Data to use:

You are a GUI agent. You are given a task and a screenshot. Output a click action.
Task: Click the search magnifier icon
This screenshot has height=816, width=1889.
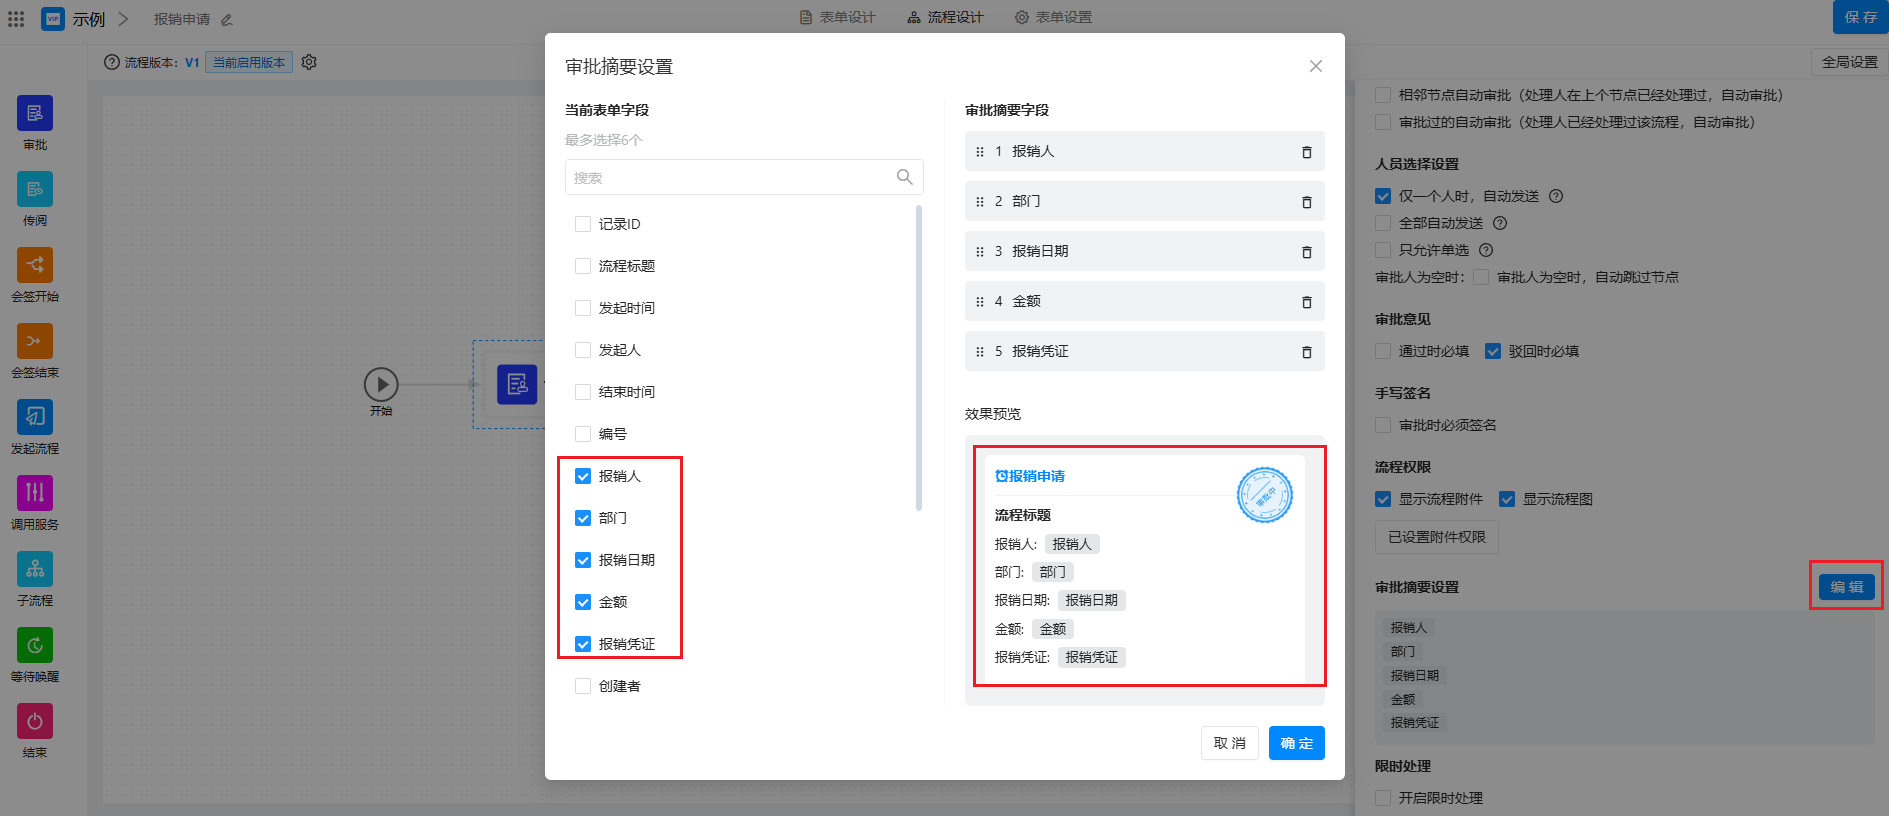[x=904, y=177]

==

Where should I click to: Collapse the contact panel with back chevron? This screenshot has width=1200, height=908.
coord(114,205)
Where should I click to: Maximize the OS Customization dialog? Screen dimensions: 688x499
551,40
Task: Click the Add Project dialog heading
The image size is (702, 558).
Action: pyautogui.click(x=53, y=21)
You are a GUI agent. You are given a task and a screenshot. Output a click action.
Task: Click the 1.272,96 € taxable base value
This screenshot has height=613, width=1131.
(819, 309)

...

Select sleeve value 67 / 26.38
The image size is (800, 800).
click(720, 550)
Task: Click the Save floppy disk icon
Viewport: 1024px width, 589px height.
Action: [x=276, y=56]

Your instructions:
Pull out all lines from the entries above in which the word "icon" appears.

Task response:
Task: Click the search magnifier icon
Task: Click the Save floppy disk icon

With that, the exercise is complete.